## TASK DIRECTIONS
Your output should consist of the data, copied exactly.

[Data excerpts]
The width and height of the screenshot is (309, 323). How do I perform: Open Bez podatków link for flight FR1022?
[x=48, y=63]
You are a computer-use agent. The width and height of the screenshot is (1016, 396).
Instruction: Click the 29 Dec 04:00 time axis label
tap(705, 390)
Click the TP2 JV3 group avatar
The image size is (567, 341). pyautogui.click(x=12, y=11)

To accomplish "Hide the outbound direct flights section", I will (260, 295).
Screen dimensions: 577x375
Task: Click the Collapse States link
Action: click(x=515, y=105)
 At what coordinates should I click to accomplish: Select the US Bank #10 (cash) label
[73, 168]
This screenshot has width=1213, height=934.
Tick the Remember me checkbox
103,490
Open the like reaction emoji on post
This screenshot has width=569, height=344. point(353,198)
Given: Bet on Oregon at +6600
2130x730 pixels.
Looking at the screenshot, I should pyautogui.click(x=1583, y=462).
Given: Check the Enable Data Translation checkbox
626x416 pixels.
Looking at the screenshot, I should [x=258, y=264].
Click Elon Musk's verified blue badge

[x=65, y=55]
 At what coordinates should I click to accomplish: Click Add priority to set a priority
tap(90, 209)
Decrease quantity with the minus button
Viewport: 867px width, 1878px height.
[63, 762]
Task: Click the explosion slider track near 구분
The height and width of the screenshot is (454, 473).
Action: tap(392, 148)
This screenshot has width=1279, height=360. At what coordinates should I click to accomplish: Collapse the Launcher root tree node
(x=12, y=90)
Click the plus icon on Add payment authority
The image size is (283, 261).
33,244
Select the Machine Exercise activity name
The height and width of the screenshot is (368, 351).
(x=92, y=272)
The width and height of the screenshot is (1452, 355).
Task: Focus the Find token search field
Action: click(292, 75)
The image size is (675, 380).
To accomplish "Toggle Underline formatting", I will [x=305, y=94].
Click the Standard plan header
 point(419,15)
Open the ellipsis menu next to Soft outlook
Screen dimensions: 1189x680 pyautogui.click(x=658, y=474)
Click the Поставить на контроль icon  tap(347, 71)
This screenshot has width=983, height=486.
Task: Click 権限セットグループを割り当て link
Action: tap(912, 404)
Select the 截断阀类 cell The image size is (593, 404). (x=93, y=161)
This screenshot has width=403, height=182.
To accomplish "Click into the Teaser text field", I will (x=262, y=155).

## YOUR RESPONSE
The width and height of the screenshot is (309, 323). How do I perform: Open Bez podatków link for flight FR1022?
[x=48, y=63]
You are a computer-use agent. The width and height of the screenshot is (1016, 396).
Instruction: Click the 29 Dec 04:00 time axis label
tap(705, 390)
Click the TP2 JV3 group avatar
The image size is (567, 341). pyautogui.click(x=12, y=11)

To accomplish "Hide the outbound direct flights section", I will (260, 295).
Screen dimensions: 577x375
Task: Click the Collapse States link
Action: click(x=515, y=105)
 At what coordinates should I click to accomplish: Select the US Bank #10 (cash) label
[73, 168]
This screenshot has width=1213, height=934.
Tick the Remember me checkbox
103,490
Open the like reaction emoji on post
This screenshot has width=569, height=344. point(353,198)
Given: Bet on Oregon at +6600
2130x730 pixels.
Looking at the screenshot, I should pyautogui.click(x=1583, y=462).
Given: Check the Enable Data Translation checkbox
626x416 pixels.
Looking at the screenshot, I should [x=258, y=264].
Click Elon Musk's verified blue badge

[x=65, y=55]
 At what coordinates should I click to accomplish: Click Add priority to set a priority
tap(90, 209)
Decrease quantity with the minus button
Viewport: 867px width, 1878px height.
[63, 762]
Task: Click the explosion slider track near 구분
The height and width of the screenshot is (454, 473).
Action: tap(392, 148)
This screenshot has width=1279, height=360. At what coordinates should I click to accomplish: Collapse the Launcher root tree node
(x=12, y=90)
Click the plus icon on Add payment authority
The image size is (283, 261).
33,244
Select the Machine Exercise activity name
The height and width of the screenshot is (368, 351).
(x=92, y=272)
The width and height of the screenshot is (1452, 355).
Task: Focus the Find token search field
Action: click(292, 75)
The image size is (675, 380).
To accomplish "Toggle Underline formatting", I will [x=305, y=94].
Click the Standard plan header
 point(419,15)
Open the ellipsis menu next to Soft outlook
Screen dimensions: 1189x680 pyautogui.click(x=658, y=474)
Click the Поставить на контроль icon  tap(347, 71)
This screenshot has width=983, height=486.
Task: Click 権限セットグループを割り当て link
Action: tap(912, 404)
Select the 截断阀类 cell The image size is (593, 404). (x=93, y=161)
This screenshot has width=403, height=182.
To accomplish "Click into the Teaser text field", I will (x=262, y=155).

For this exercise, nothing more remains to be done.